▶ ÜBUNGSAUFGABEN
**A.** Zu welcher Strafe verurteilte das Obergericht des Kantons Zürich X.________ laut dem Seitenauszug?
**B.** Schreiben Sie aus dem Seitenauszug alles von „Auf Berufung der“ bis hinunter zu „von zwei Jahren.“ wortgetreu ab.

▶ SEITENAUSZUG
Urteil vom 27. November 2008 
Strafrechtliche Abteilung 
 
Besetzung 
Bundesrichter Schneider, Präsident, 
Bundesrichter Wiprächtiger, Zünd, 
Gerichtsschreiber Stohner. 
 
Parteien 
X.________, 
Beschwerdeführer, vertreten durch Rechtsanwalt Eduard M. Barcikowski, 
 
gegen 
 
A.________, 
Beschwerdegegner, vertreten durch Rechtsanwalt 
Dr. Thomas Rohner, 
Oberstaatsanwaltschaft des Kantons Zürich, Florhofgasse 2, 8001 Zürich, 
Beschwerdegegnerin. 
 
Gegenstand 
Nötigung (Art. 181 StGB), 
 
Beschwerde gegen das Urteil des Obergerichts des Kantons Zürich, I. Strafkammer, vom 16. Juni 2008. 
 
Sachverhalt: 
 
A. 
Mit Urteil vom 13. Dezember 2007 sprach der Einzelrichter in Strafsachen des Bezirks Zürich X.________ von den Vorwürfen der versuchten Nötigung (Art. 181 i.V.m. Art. 22 Abs. 1 StGB) und der Drohung (Art. 180 StGB) frei. 
 
B. 
Auf Berufung der Staatsanwaltschaft hin befand das Obergericht des Kantons Zürich X.________ mit Urteil vom 16. Juni 2008 der versuchten Nötigung (Art. 181 i.V.m. Art. 22 Abs. 1 StGB) schuldig und verurteilte ihn zu einer Geldstrafe von 15 Tagessätzen à Fr. 90.--, unter Aufschub des Vollzugs bei einer Probezeit von zwei Jahren. 
 
C. 
X.________ führt Beschwerde in Strafsachen mit den Anträgen, das Urteil des Obergerichts des Kantons Zürich vom 16. Juni 2008 sei aufzuheben, und er sei freizusprechen. Eventualiter sei die Sache zur Neubeurteilung an die Vorinstanz zurückzuweisen. Des Weiteren ersucht X.________ um Gewährung der unentgeltlichen Rechtspflege. 
 
Erwägungen: 
 
1. 
Das Bundesgericht legt seinem Urteil den Sachverhalt zugrunde, den die Vorinstanz festgestellt hat (Art. 105 Abs. 1 BGG). Die Feststellung des Sachverhaltes durch die Vorinstanz kann nur gerügt werden, wenn sie offensichtlich unrichtig ist oder auf einer Verletzung von schweizerischem Recht im Sinne von Art. 95 BGG beruht (Art. 97 Abs. 1 BGG; vgl. auch Art. 105 Abs. 2 BGG). Die Wendung "offensichtlich unrichtig" entspricht dem Willkürbegriff im Sinne von Art. 9 BV (Botschaft des Bundesrates vom 28. Februar 2001 zur Totalrevision der Bundesrechtspflege, BBl 2001 4338). Die Rüge der offensichtlich unrichtigen Feststellung des Sachverhalts, mithin der Verletzung des Willkürverbots, prüft das Bundesgericht gemäss Art. 106 Abs. 2 BGG nur insoweit, als sie in der Beschwerde explizit vorgebracht und substantiiert begründet worden ist (BGE 133 II 249 E. 1.4.3; 133 IV 286 E. 1.4).

▶ QUELLENAUSZUG

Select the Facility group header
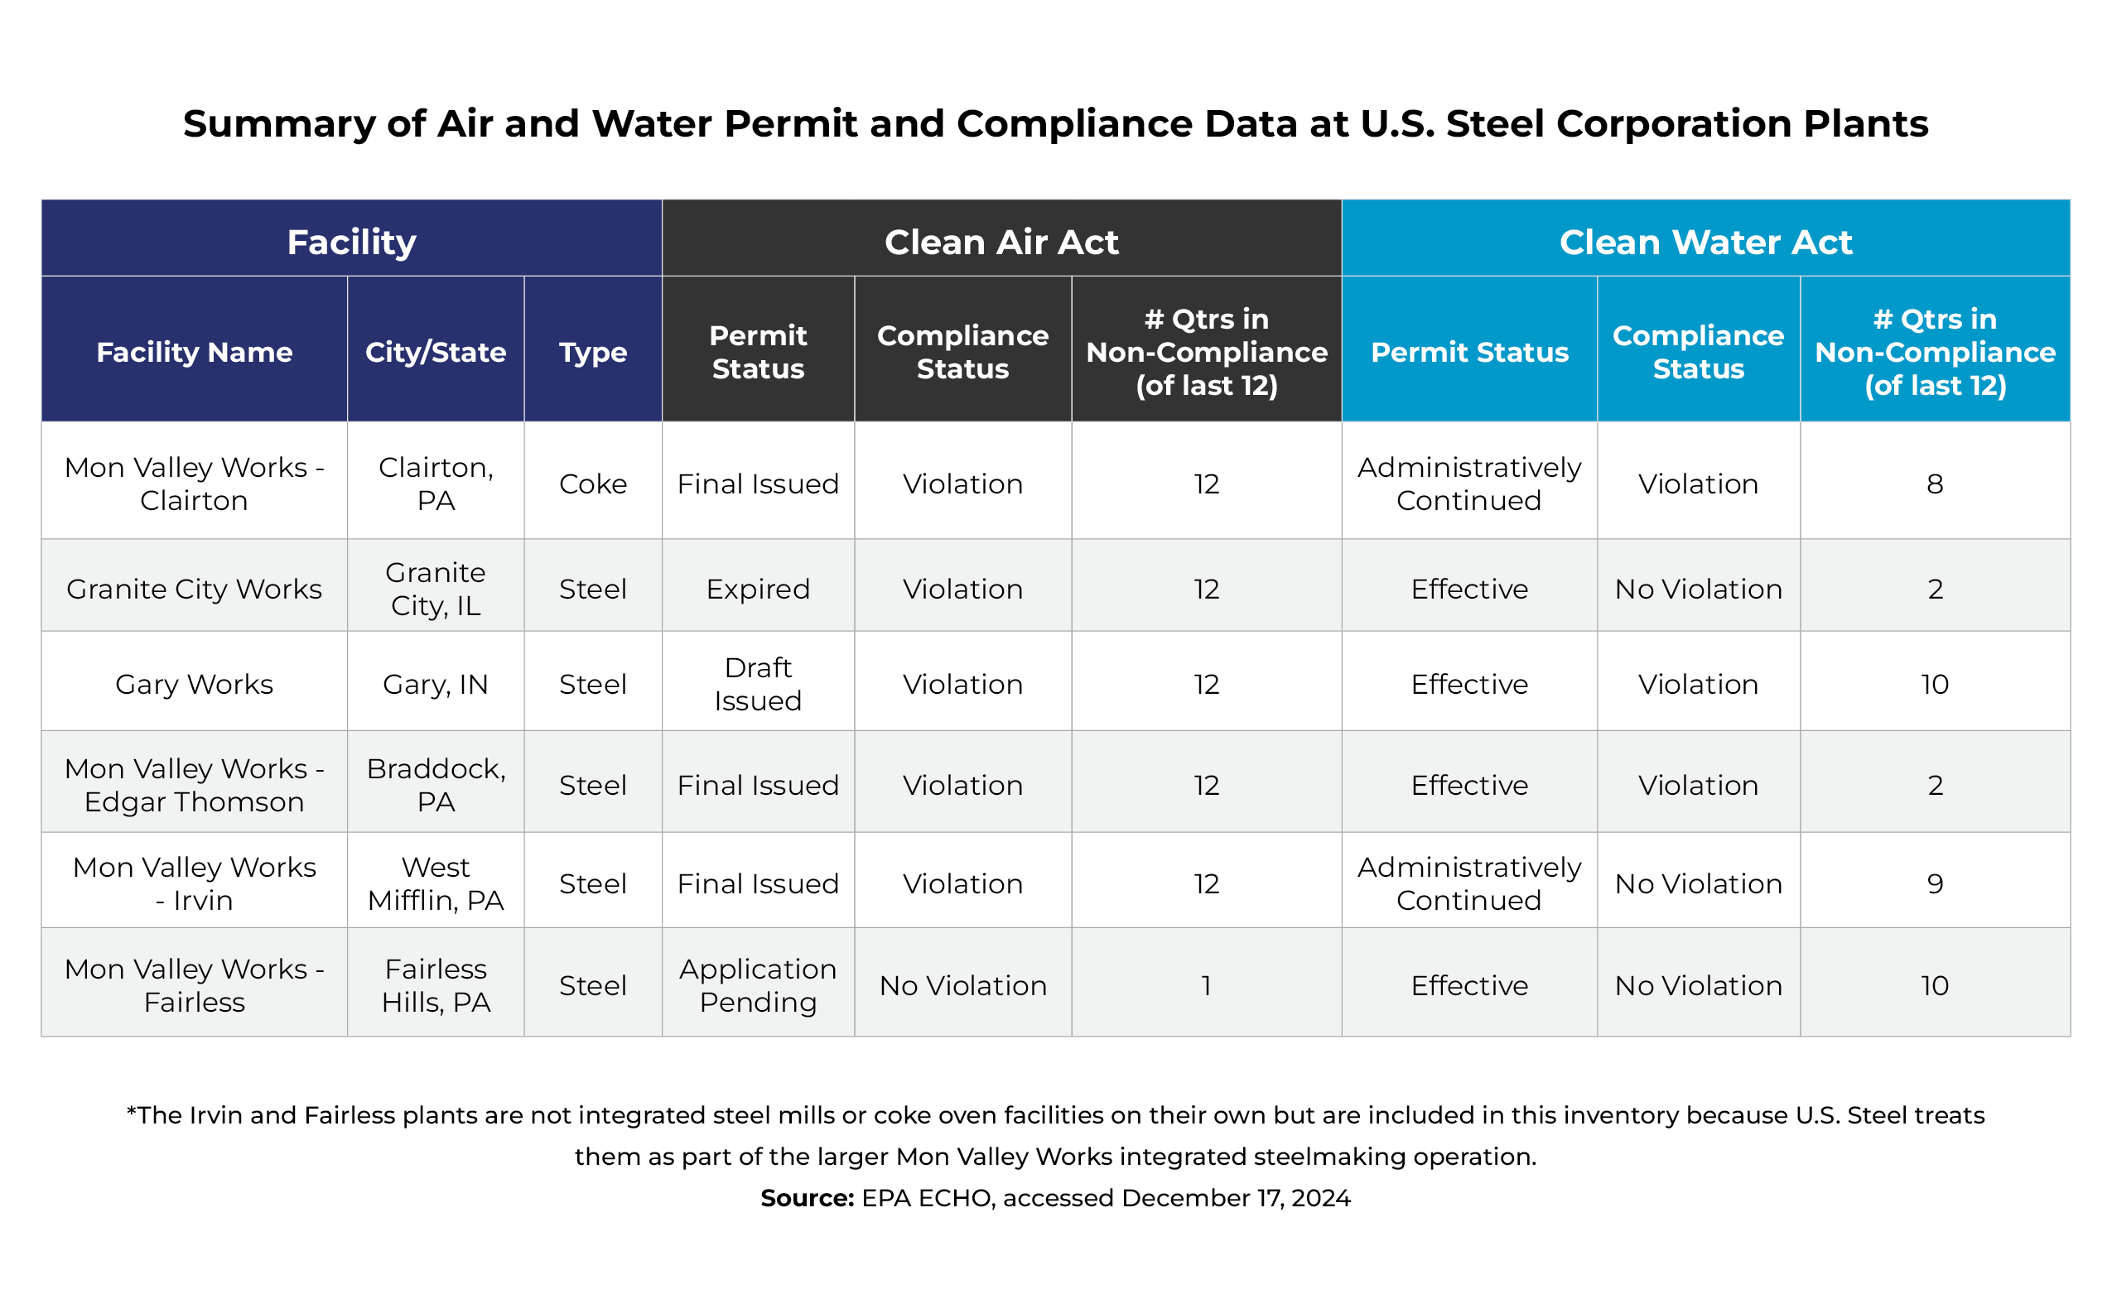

▶ LÖSUNGEN
**A.** Zu einer Geldstrafe von 15 Tagessätzen à Fr. 90.--, unter Aufschub des Vollzugs bei einer Probezeit von zwei Jahren.

**B.**
Auf Berufung der Staatsanwaltschaft hin befand das Obergericht des Kantons Zürich X.________ mit Urteil vom 16. Juni 2008 der versuchten Nötigung (Art. 181 i.V.m. Art. 22 Abs. 1 StGB) schuldig und verurteilte ihn zu einer Geldstrafe von 15 Tagessätzen à Fr. 90.--, unter Aufschub des Vollzugs bei einer Probezeit von zwei Jahren.